Umbria

Mogol a Todi per presentare il suo libro ‘La Rinascita’


di S.S.

Canticchiando Mi ritorni in mente, Giulio Rapetti, in arte Mogol, chiude la presentazione del suo ultimo libro ‘La Rinascita’. L’incontro, tenutosi sabato 17 gennaio, si è svolto all’interno della sala del Consiglio del Palazzo del Capitano a Todi. «La salute è il risultato di una cultura assimilata e applicata con vigore» spiega l’autore parlando del suo libro. La salute, e la possibilità di non ammalarsi, al centro del suo ultimo libro.

Libro «Molti non ne sono consapevoli, ma le malattie possono essere prevenute: la mente gioca un ruolo fondamentale», spiega Mogol. «Il libro è pensato per tutti e può essere letto anche dedicandogli solo un paio d’ore a settimana, perché aiuta a comprendere cosa mangiare e come prendersi cura di sé. Fondamentale per star bene è fare attività fisica. Soprattutto quando si invecchia, dopo i 60 anni, è essenziale mantenere una regolare attività fisica per la mente e il corpo». Il volume nasce con l’obiettivo di condividere un progetto sulla salute a cui l’autore lavora da molti anni. Realizzato con il contributo scientifico di Giovanni Scapagnini, Emanuele De Nobili, Carlo Massullo, Antonio Mistretta, Maria Pontillo e Fabiana Superti, e con la collaborazione editoriale di Giuseppe Cesaro, il libro intende offrire indicazioni concrete per riconoscere ciò che fa bene e ciò che fa male. Attraverso la conoscenza, traccia un percorso orientato alla prevenzione, configurandosi come un vero e proprio trattato di prevenzione primaria.

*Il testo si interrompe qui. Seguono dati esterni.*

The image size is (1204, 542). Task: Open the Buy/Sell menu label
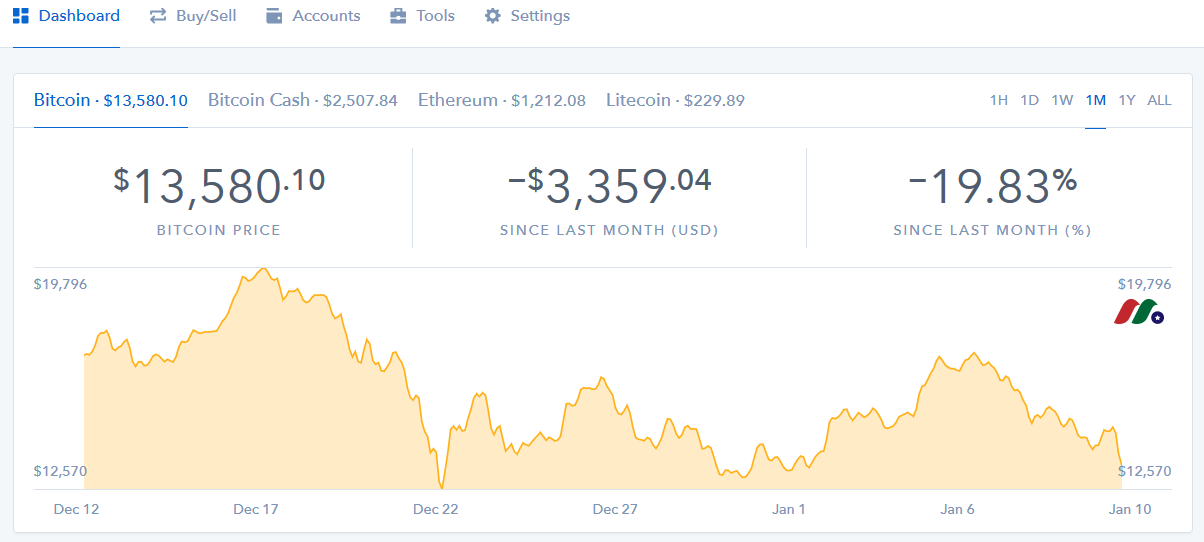[x=206, y=16]
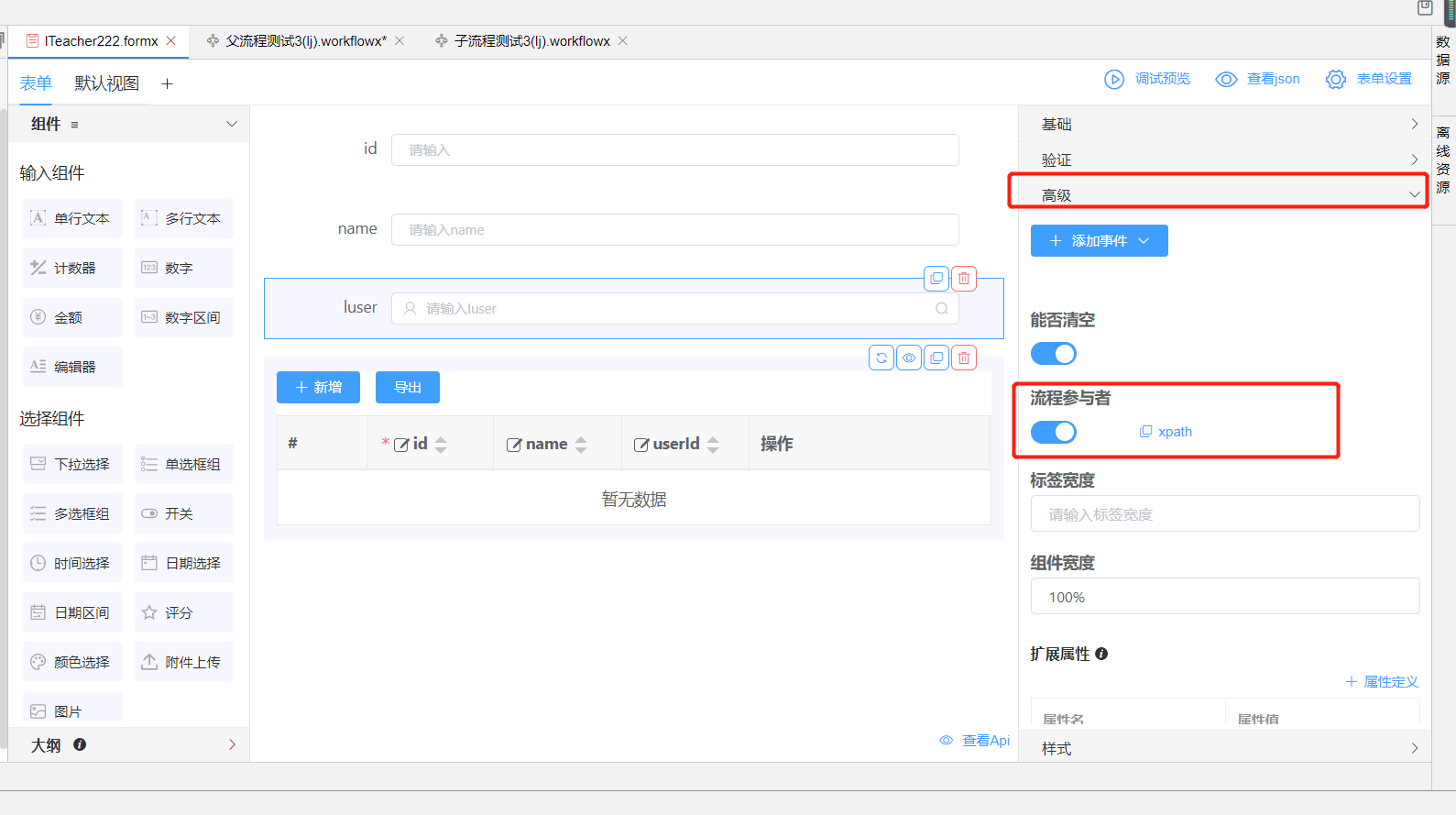This screenshot has height=815, width=1456.
Task: Click the refresh icon above the table
Action: 881,358
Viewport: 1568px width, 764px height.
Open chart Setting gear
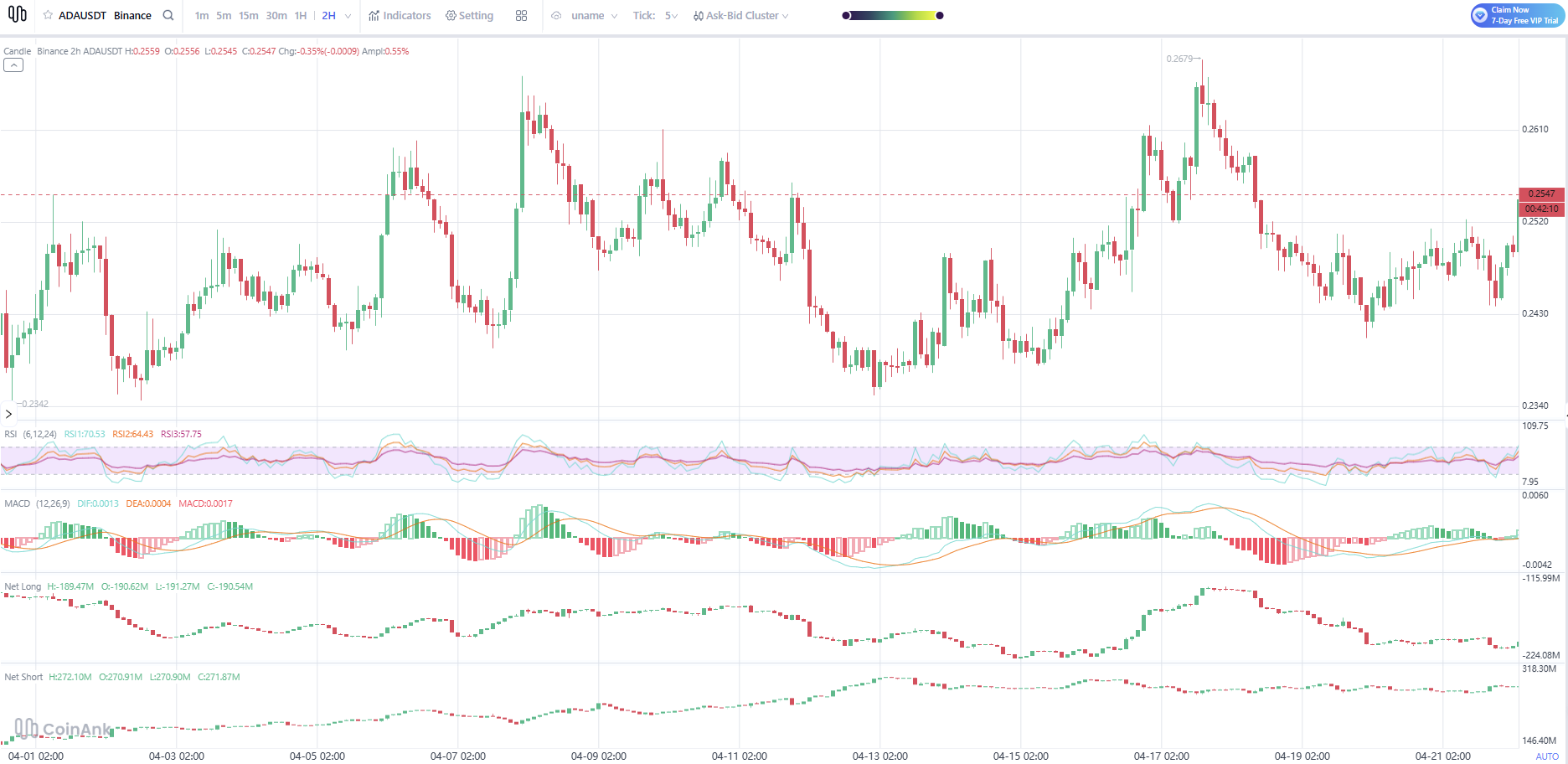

Autore Mogol compirà 90 anni ad agosto ed è riconosciuto come uno dei più grandi autori della canzone italiana, creatore di testi che, nel corso dei decenni, hanno fatto la storia della nostra musica. Dal 1992 vive ad Avigliano Umbro, dove ha fondato il Centro Europeo di Toscolano, un luogo dedicato alla formazione artistica e alla crescita di giovani talenti. «La mente mi funziona bene, la memoria invece non più, non è quella di una volta», confida con la lucidità e l’onestà che lo contraddistinguono. Nel suo libro trova spazio anche una riflessione sulla morte: «Mi tornano in mente le parole di mia mamma, quando mi diceva: moriamo tutti, è un fatto naturale e non si può avere paura di una cosa naturale. Sarebbe terribile essere immortali». Accettare con serenità il nostro destino, secondo l’autore, dovrebbe rassicura e favorire un atteggiamento positivo verso la salute, essenziale per migliorare la qualità della vita e qualunque sia la sorte che ci attende.